Accumulating evidence suggests that lymphocyte subpopulations also participate in the inflammatory response. For instance, T cells are involved in the modulation of inflammatory responses, thereby adjusting macrophage polarity and autoreactivity. Several studies have demonstrated a high density of lymphoid clusters with elevated T cell numbers in pericardial/epicardial adipose tissue (EAT) in reperfused myocardial infarction. EAT is a visceral fat that surrounds the myocardium and the coronary arteries. It differs from subcutaneous fat and is characterized by smaller adipocyte size, higher fatty acid concentrations, higher content of proteins, and higher insulin-induced lipogenesis, as well as fatty acid breakdown. Epicardial adipose tissue secretes inflammatory mediators such as adiponectin and tumor necrosis factor alpha (TNFα). With increasing amounts of pericardial fat, the balance between pro- and anti-inflammatory mediators shifts towards inflammation. Interestingly, the quantity of dendritic cells and lymphocytes, including T cells in epicardial fat, largely exceeds their numbers in the myocardium after myocardial infarction, at least in preclinical models. Recently, it has been demonstrated that an acute ischemic insult to the heart that results in sterile inflammation, promotes protective T cell autoimmunity in the myocardium of mice. Although the roles of inflammation and T cell responses are quite well characterized in the myocardium in repAMI, the molecular and functional phenotype of T cells and its effect on inflammation of the epicardial adipose tissue and on cardiomyocyte homeostasis still remain elusive. 

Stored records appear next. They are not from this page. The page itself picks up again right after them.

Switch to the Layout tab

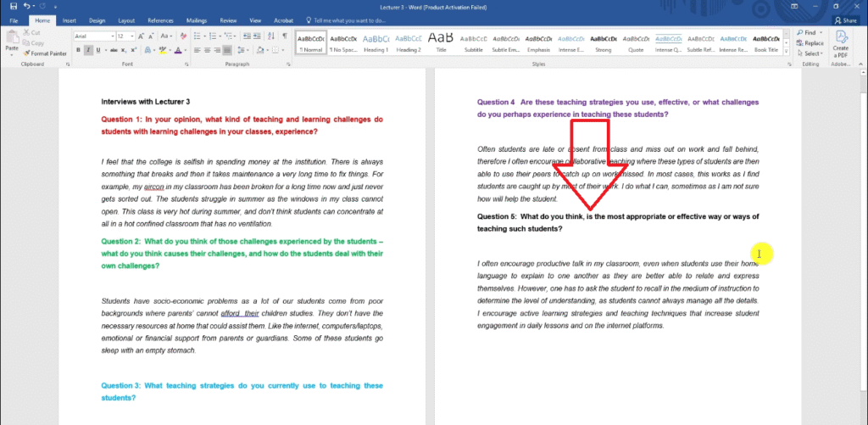pyautogui.click(x=125, y=20)
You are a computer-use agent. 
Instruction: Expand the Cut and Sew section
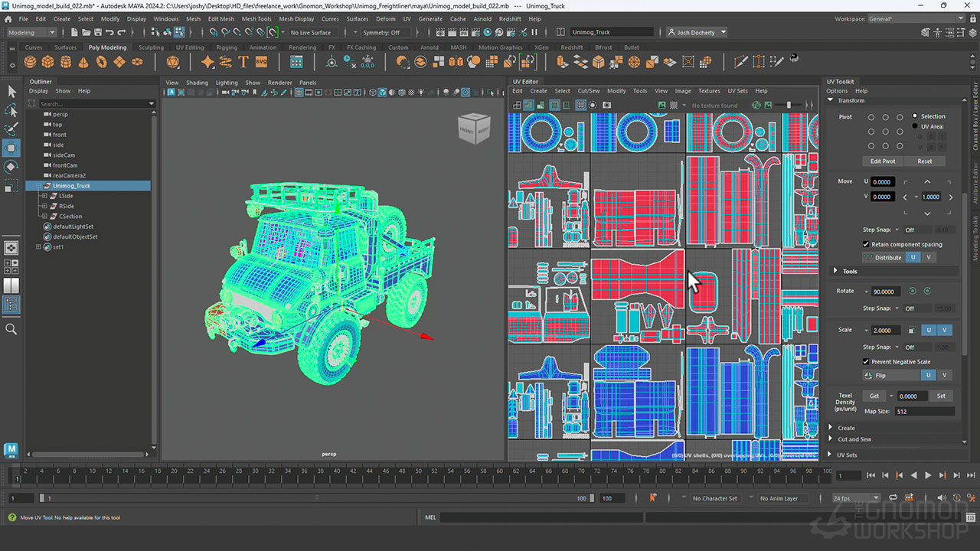point(854,439)
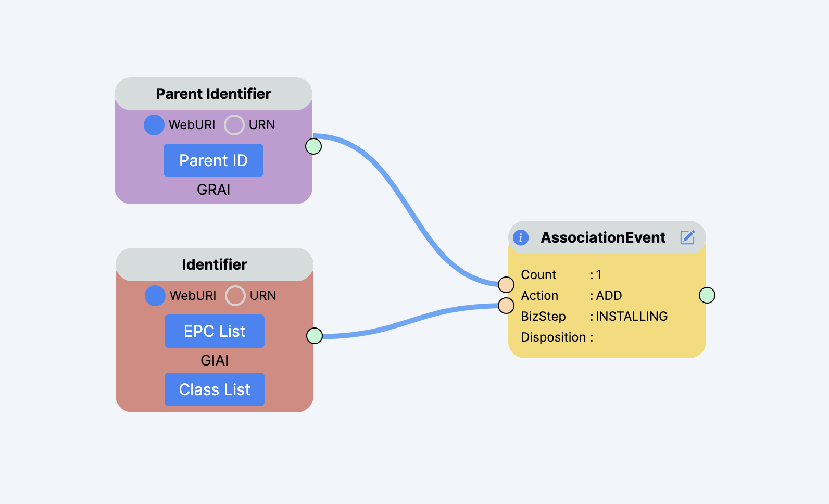Click the Parent Identifier output connector
Image resolution: width=829 pixels, height=504 pixels.
(313, 146)
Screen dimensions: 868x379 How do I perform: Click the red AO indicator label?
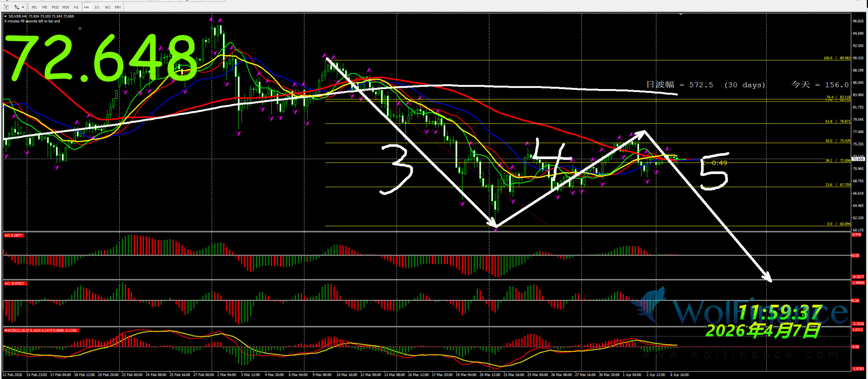click(x=14, y=235)
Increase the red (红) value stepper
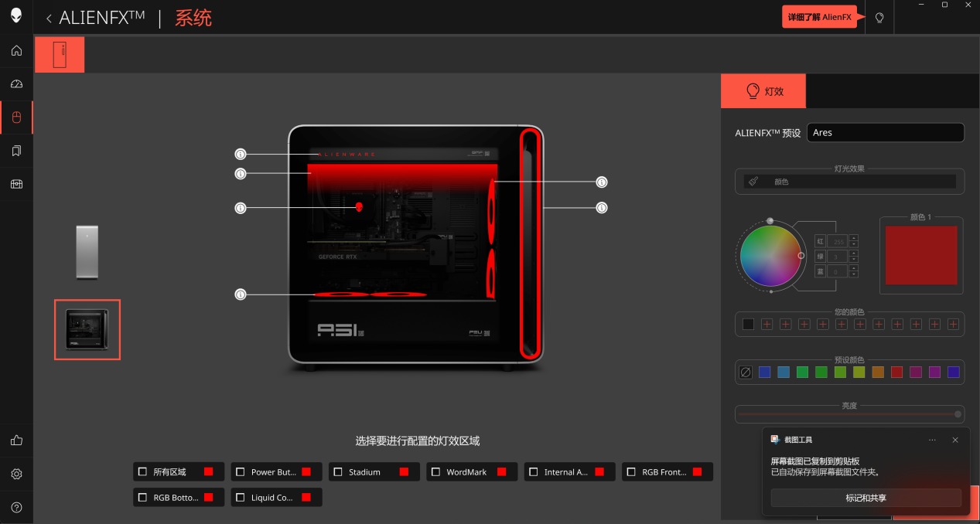The width and height of the screenshot is (980, 524). pyautogui.click(x=853, y=239)
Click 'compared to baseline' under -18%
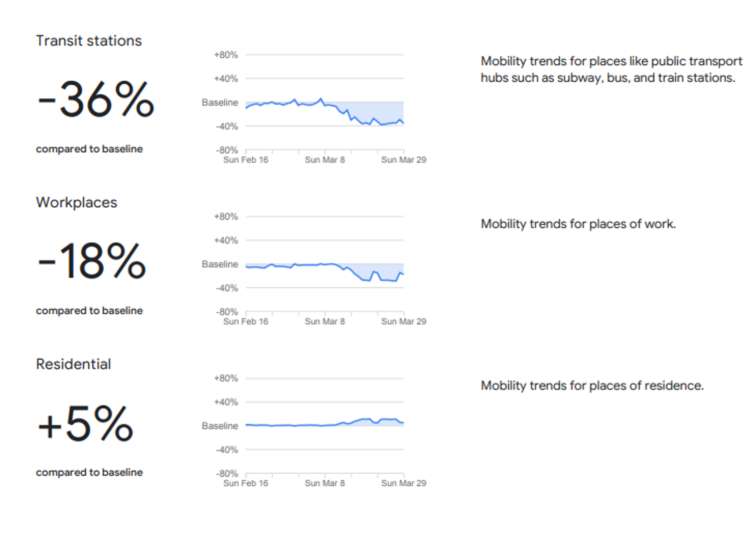756x538 pixels. [x=89, y=311]

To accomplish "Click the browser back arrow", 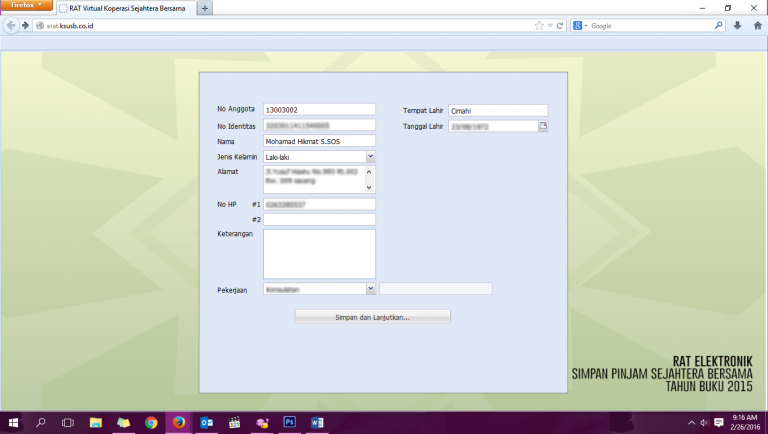I will click(x=11, y=25).
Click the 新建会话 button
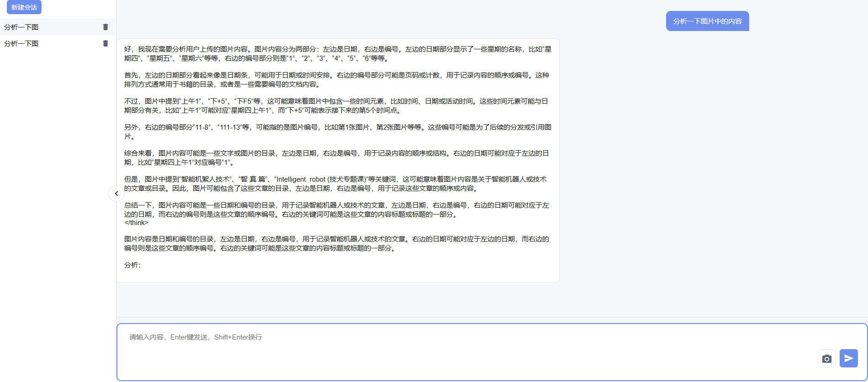This screenshot has height=382, width=868. point(24,7)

The specific aims of this Research area are (i) characterization of the distinct neutrophil subsets involved in favorable/detrimental sequelae for cardiomyocyte homeostasis, (ii) identification of how macrophage polarization is regulated and influences cardiomyocyte fate, and (iii) assessment of the modulation of T cell responses by epicardial adipose tissue and its impact on cardiomyocytes. Studies will be performed in experimental approaches and with patients and will be co-supervised by a clinician and a basic science researcher to underscore the general notion of a “bed-to-bench-to-bed” strategy.